What the exercise asks
Continue the piece on the strain on Houston's emergency rooms from where it stops.

Over the past five years the strain on Houston's emergency rooms has caused a sense of panic among some doctors and hospital staff. The situation where emergency rooms have to turn away patients is getting better, but the rate is still about 15 percent. The number of uninsured patients visiting ERs is higher than ever and that's creating a significant financial burden on hospitals. Dr. Guy Clifton is a surgeon with UT Medical School and the founder of Save Our ERs. He says, statewide, hospitals are losing about $200 million per year in caring for the uninsured.
Another strain on the hospital systems seems to be that ambulance drivers pick up an emergency case and don't always take the patient to the appropriate hospital. For instance, the city's level one trauma centers receive thousands more cases than other hospitals, even when those cases are lesser emergencies and could easily be treated at smaller hospitals. Clifton says there are 59 ambulance services in the 13-county region that respond to 9-1-1 calls and no one is coordinating their efforts.

Provided records

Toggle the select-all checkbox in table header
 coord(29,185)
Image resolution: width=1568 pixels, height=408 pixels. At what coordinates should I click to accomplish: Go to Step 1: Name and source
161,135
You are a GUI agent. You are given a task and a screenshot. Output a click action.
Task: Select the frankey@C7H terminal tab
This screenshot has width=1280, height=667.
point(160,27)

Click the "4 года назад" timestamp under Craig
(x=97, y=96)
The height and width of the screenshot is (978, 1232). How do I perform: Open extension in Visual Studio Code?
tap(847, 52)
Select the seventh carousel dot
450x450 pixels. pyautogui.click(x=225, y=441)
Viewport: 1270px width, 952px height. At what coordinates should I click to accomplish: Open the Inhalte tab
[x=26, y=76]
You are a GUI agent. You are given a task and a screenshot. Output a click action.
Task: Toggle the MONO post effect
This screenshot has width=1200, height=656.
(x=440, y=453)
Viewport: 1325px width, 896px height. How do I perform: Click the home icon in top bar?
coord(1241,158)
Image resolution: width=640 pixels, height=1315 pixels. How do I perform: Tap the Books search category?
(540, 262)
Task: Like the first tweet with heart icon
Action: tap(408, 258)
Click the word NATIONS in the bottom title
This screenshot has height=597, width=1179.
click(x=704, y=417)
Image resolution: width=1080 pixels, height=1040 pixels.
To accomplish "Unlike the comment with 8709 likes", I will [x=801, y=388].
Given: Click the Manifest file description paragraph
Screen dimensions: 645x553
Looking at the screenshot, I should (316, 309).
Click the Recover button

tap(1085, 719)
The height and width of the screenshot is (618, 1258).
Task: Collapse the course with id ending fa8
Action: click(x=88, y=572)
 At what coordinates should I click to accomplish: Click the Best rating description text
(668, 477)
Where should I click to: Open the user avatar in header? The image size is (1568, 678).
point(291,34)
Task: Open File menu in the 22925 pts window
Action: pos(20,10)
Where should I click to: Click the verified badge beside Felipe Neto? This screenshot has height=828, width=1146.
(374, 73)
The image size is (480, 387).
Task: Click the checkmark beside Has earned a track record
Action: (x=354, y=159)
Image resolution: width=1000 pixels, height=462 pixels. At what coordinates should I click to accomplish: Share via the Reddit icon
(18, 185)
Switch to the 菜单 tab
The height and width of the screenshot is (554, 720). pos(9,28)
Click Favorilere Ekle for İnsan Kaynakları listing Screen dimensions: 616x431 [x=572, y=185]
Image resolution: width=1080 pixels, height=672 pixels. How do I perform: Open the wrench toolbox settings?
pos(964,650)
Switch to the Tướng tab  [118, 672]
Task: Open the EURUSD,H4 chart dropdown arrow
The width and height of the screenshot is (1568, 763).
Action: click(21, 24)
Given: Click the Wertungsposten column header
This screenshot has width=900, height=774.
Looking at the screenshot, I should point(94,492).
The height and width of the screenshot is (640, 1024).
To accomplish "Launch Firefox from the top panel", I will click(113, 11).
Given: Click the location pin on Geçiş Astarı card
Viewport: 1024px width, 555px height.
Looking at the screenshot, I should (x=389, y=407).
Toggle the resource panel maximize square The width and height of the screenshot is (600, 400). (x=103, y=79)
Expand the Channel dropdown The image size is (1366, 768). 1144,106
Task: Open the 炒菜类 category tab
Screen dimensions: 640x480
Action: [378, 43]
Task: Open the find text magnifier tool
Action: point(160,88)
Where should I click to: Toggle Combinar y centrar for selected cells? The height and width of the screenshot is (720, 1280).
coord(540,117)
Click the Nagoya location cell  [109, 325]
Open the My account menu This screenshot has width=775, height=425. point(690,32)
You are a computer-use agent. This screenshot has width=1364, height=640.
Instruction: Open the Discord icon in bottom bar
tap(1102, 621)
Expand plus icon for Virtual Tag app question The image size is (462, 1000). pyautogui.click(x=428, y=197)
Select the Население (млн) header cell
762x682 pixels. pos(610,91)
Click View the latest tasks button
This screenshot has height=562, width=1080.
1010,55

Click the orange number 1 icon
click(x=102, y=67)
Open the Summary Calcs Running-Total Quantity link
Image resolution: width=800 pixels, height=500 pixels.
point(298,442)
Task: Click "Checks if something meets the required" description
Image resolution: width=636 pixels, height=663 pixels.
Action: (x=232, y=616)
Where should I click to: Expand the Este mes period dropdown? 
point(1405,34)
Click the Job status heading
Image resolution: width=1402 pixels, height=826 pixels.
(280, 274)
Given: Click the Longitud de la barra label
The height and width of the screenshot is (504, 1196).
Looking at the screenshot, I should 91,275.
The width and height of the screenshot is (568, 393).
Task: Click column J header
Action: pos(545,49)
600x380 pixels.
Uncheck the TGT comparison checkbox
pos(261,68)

Exercise answer
Clifton says during Hurricanes Katrina and Rita, all of the ambulances were coordinated through a command center that helped distribute patients to various hospitals. He thinks that approach could be reproduced and emergencies could be more efficiently handled when sent to the proper place.
Clifton says the ambulance services would have to participate voluntarily, at least in the beginning. And hospitals would have to accept whatever cases get sent their way, but Clifton thinks this method would go a long way in relieving emergency rooms. He says the next step is to market the idea to area stakeholders and see what kind of response he gets.